# [Task details]
Your reply should restate the lines from the top of the entries through the line containing "[Instagram] (41, 2477)" word for word, with no pictures.

Screenshot grounding data:
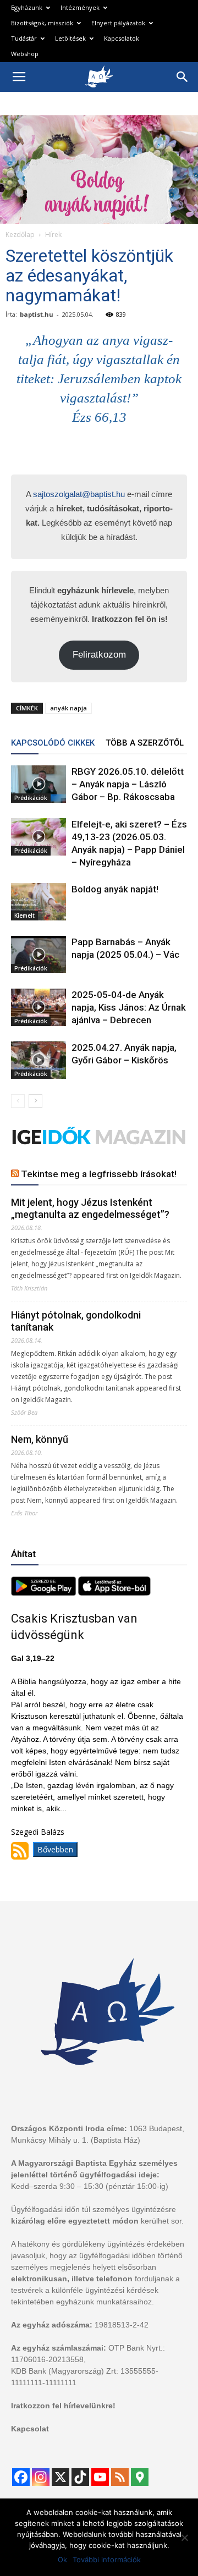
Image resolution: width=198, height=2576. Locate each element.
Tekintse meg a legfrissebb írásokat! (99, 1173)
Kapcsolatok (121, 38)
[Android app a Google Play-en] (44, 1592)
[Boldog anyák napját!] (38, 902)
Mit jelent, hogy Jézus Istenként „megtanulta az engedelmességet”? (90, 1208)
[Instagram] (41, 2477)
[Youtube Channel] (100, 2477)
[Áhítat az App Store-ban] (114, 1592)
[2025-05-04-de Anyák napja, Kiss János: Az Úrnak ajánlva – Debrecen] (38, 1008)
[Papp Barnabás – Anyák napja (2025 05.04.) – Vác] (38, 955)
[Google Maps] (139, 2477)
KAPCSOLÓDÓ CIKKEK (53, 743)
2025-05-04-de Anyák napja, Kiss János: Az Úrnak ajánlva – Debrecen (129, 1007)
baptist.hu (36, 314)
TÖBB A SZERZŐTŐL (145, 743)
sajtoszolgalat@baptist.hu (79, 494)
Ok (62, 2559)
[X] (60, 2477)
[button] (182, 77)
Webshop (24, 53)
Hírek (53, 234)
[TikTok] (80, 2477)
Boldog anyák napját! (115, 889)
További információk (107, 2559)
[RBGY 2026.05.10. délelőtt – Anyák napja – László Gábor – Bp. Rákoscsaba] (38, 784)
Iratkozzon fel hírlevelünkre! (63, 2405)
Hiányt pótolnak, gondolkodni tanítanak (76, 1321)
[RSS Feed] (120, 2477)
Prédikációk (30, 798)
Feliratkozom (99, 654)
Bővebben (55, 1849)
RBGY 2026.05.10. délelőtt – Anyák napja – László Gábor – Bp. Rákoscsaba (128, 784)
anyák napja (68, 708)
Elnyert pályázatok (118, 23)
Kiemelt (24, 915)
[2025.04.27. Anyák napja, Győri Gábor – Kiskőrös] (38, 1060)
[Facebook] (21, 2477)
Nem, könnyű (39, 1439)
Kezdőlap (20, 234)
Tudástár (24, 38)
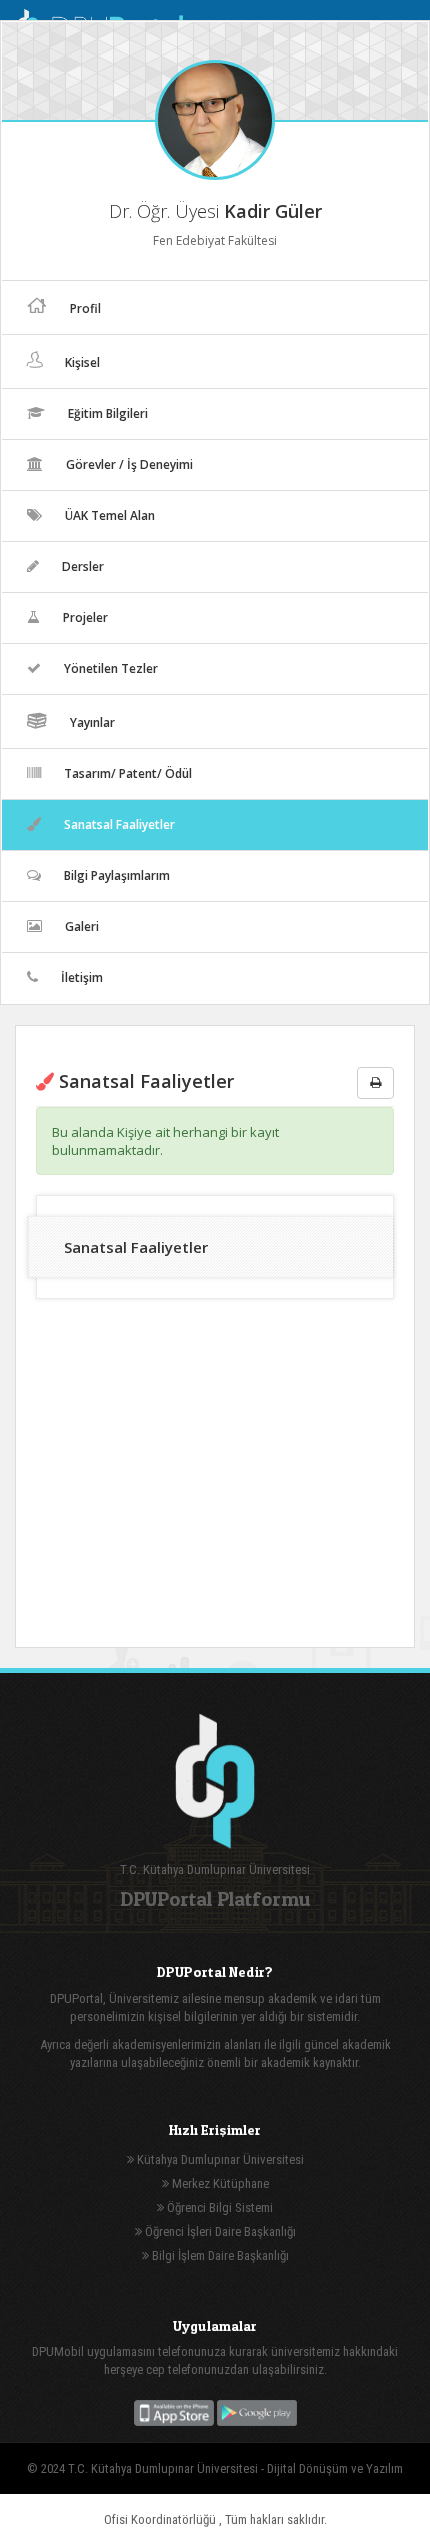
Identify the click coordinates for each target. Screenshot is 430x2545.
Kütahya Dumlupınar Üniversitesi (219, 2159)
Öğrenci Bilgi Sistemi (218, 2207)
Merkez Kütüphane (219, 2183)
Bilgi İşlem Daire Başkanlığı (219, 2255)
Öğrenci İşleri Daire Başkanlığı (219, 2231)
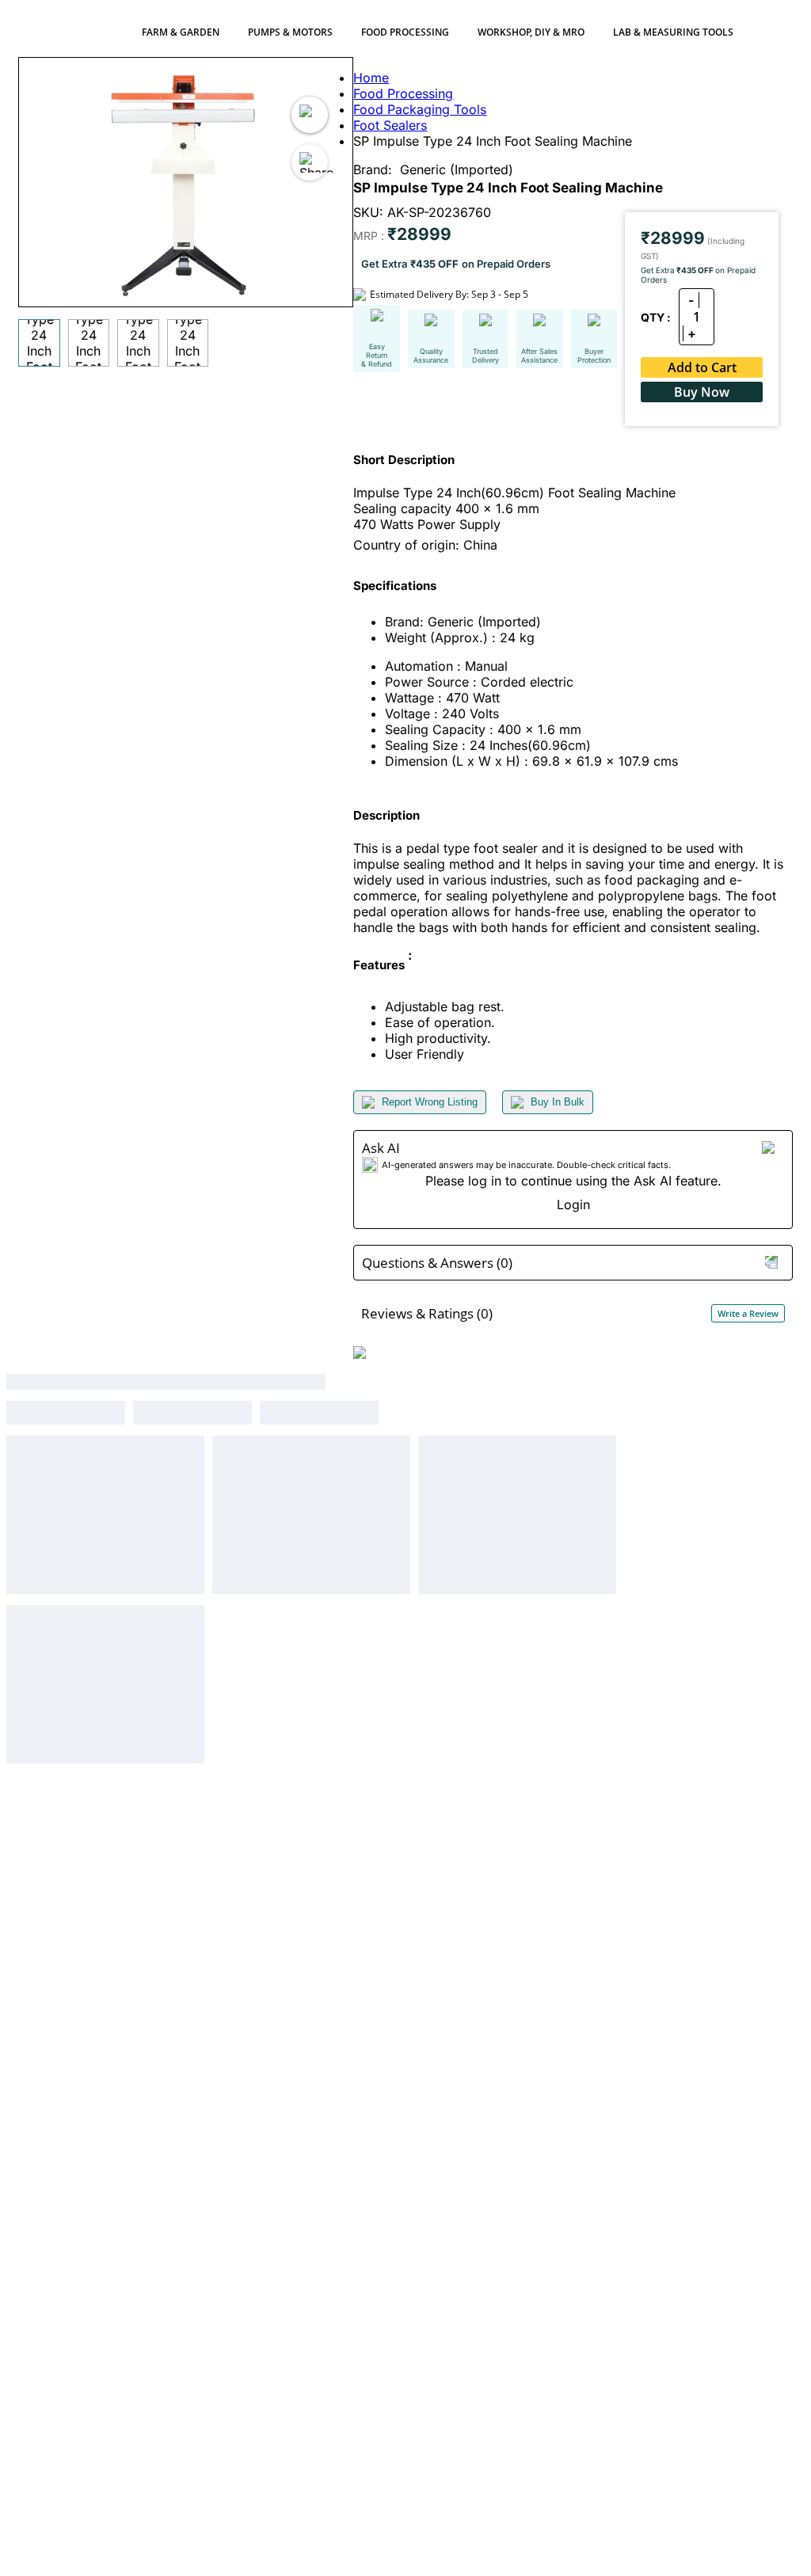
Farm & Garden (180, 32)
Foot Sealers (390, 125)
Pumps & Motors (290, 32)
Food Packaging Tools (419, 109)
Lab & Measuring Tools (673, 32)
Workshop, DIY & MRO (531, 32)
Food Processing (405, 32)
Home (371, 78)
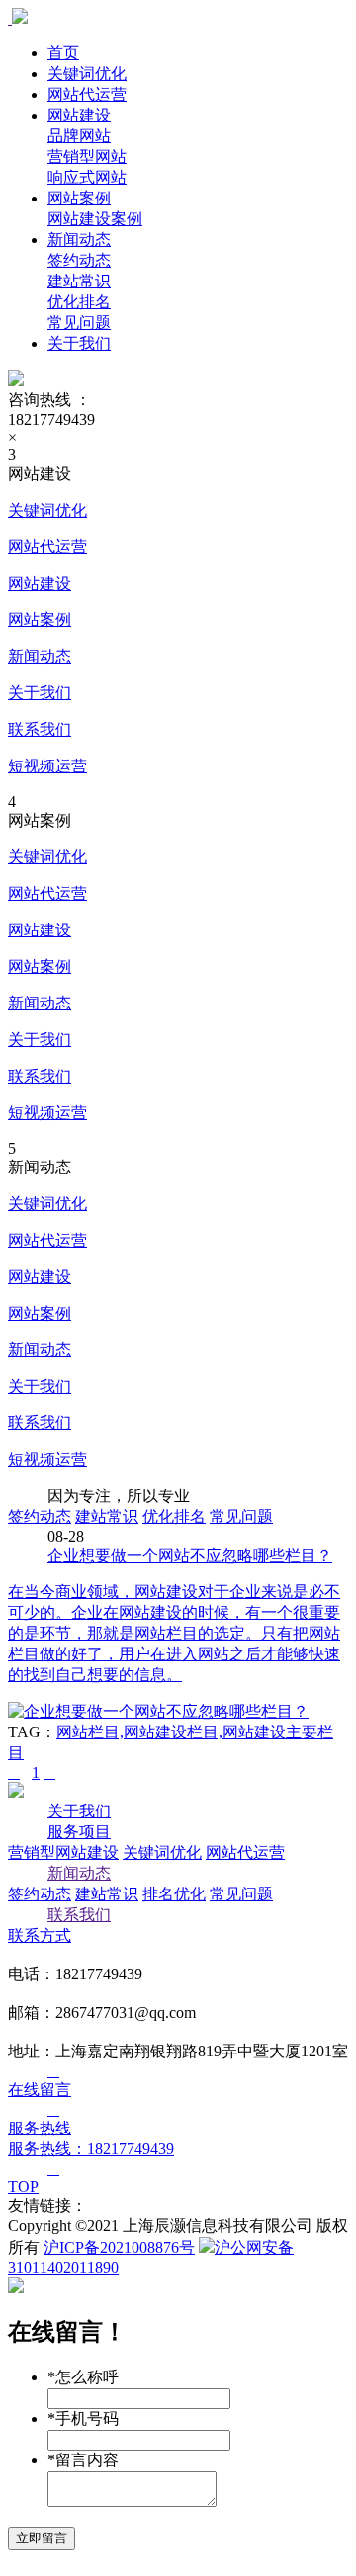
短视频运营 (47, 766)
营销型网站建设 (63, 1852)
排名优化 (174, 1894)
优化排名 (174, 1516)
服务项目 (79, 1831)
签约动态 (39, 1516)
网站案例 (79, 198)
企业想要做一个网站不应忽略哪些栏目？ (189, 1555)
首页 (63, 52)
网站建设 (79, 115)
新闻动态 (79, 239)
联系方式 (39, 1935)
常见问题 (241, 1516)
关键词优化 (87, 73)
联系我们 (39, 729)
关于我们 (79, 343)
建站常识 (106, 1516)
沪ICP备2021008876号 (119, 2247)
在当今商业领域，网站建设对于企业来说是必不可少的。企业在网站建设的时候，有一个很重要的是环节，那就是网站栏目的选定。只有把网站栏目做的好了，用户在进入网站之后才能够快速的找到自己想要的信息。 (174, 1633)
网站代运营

# [Expected answer]
Image resolution: width=198, height=2576. Locate each element.
Tekintse meg a legfrissebb írásokat! (99, 1173)
Kapcsolatok (121, 38)
[Android app a Google Play-en] (44, 1592)
[Boldog anyák napját!] (38, 902)
Mit jelent, hogy Jézus Istenként „megtanulta az engedelmességet”? (90, 1208)
[Instagram] (41, 2477)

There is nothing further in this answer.